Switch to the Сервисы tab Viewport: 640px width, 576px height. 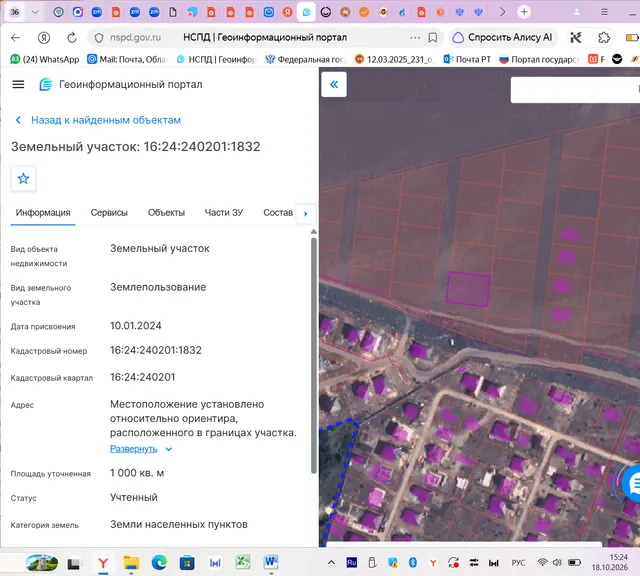tap(109, 213)
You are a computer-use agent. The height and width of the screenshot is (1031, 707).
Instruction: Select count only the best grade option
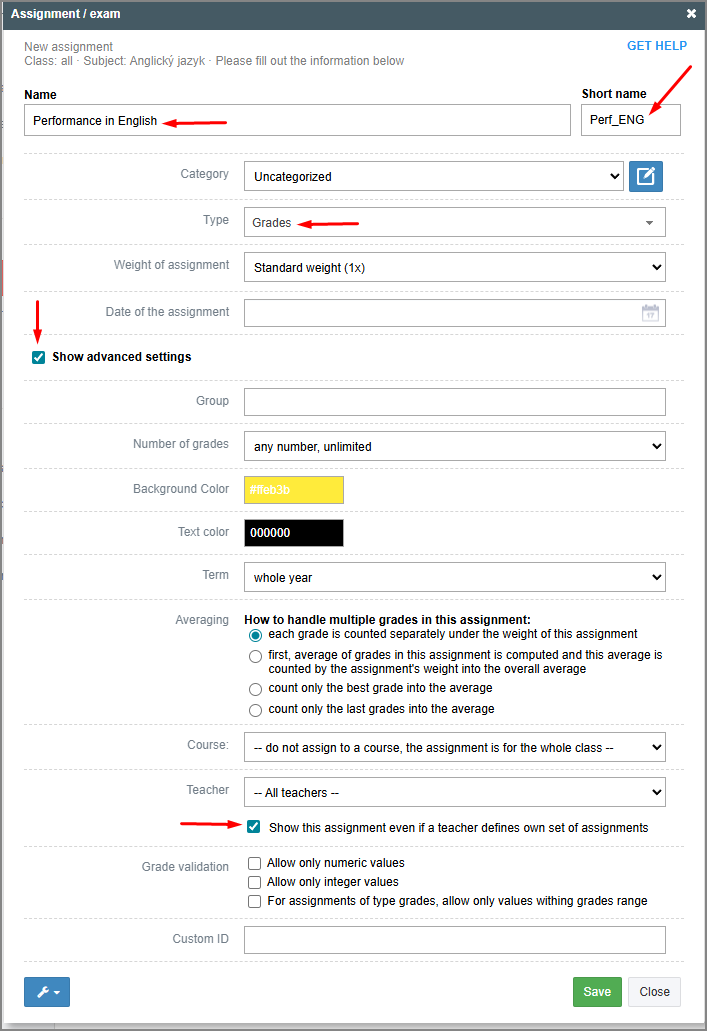pos(256,689)
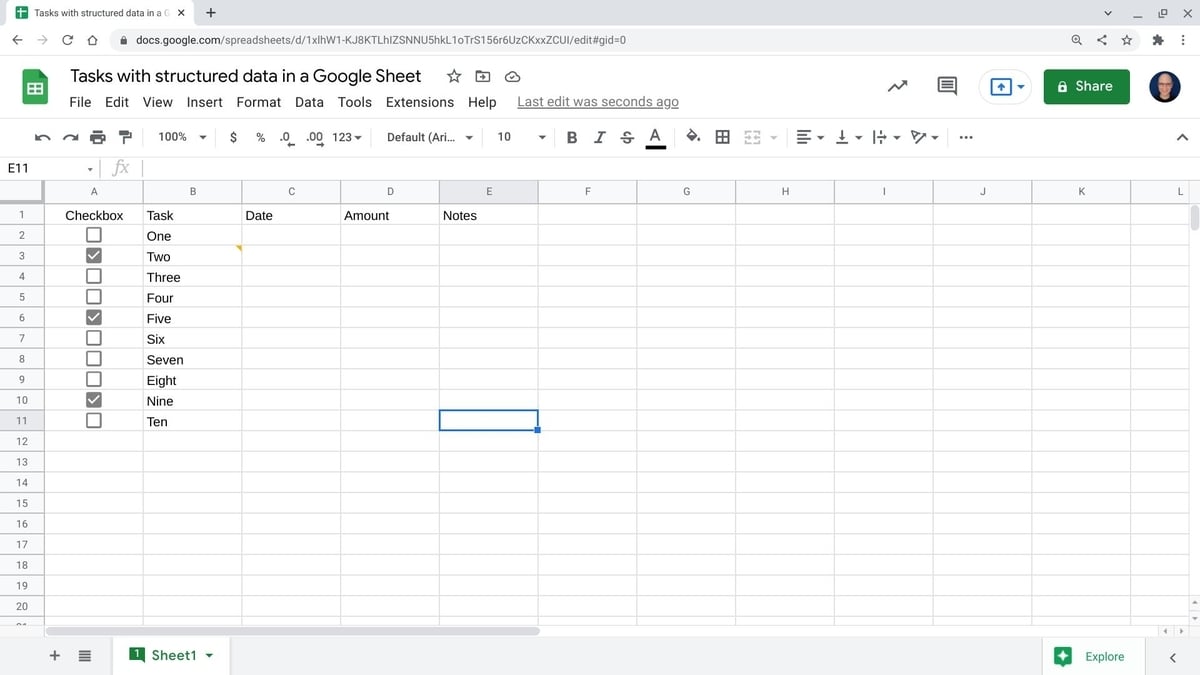This screenshot has height=675, width=1200.
Task: Click the Print icon
Action: [x=96, y=137]
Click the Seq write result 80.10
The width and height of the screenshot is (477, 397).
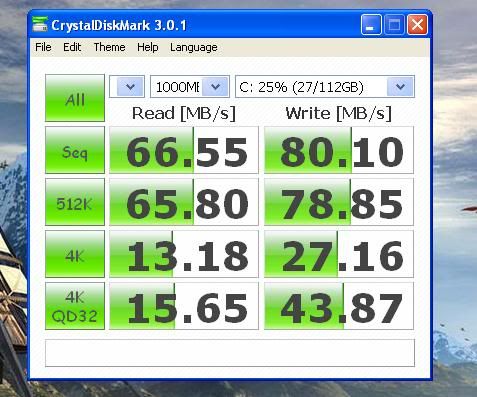(339, 150)
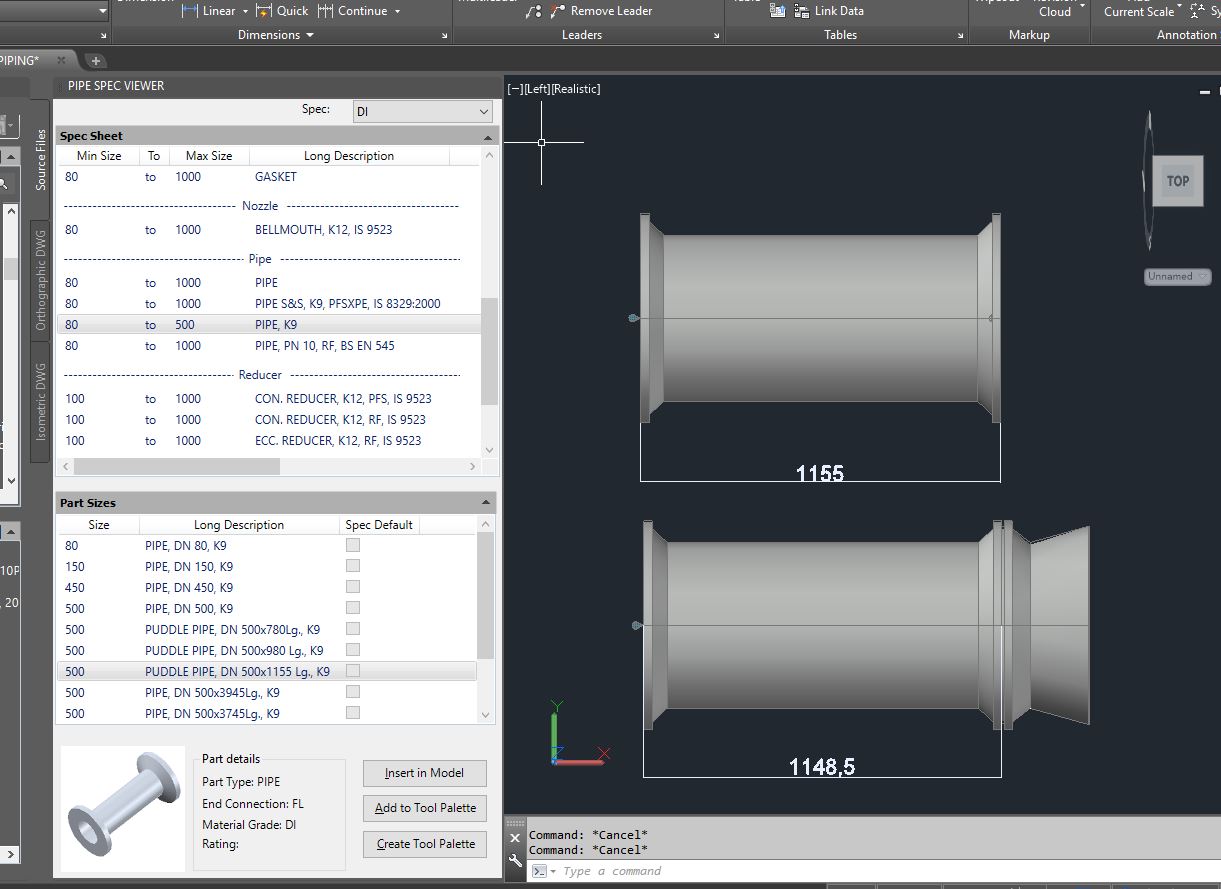This screenshot has height=889, width=1221.
Task: Open the Spec dropdown showing DI
Action: tap(482, 111)
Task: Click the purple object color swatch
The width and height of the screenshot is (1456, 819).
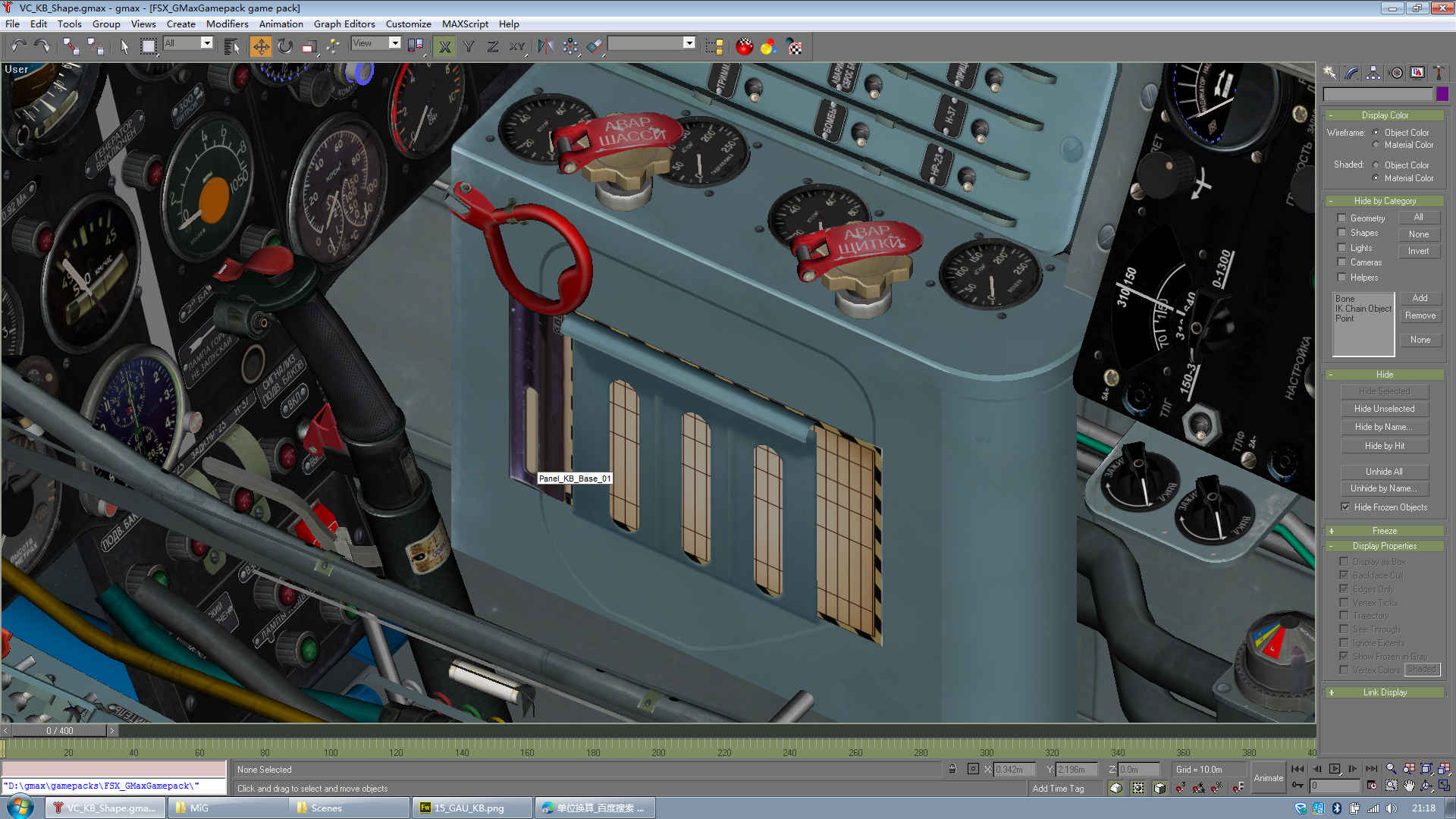Action: (1442, 94)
__________________________________________________
• _Your instructions_
In your copy, include no pictures and only the lines from the line with "The width and height of the screenshot is (1456, 819)." through the final line of the listing above, reproduced exactly.

• _Response box_
The width and height of the screenshot is (1456, 819).
Action: (1442, 94)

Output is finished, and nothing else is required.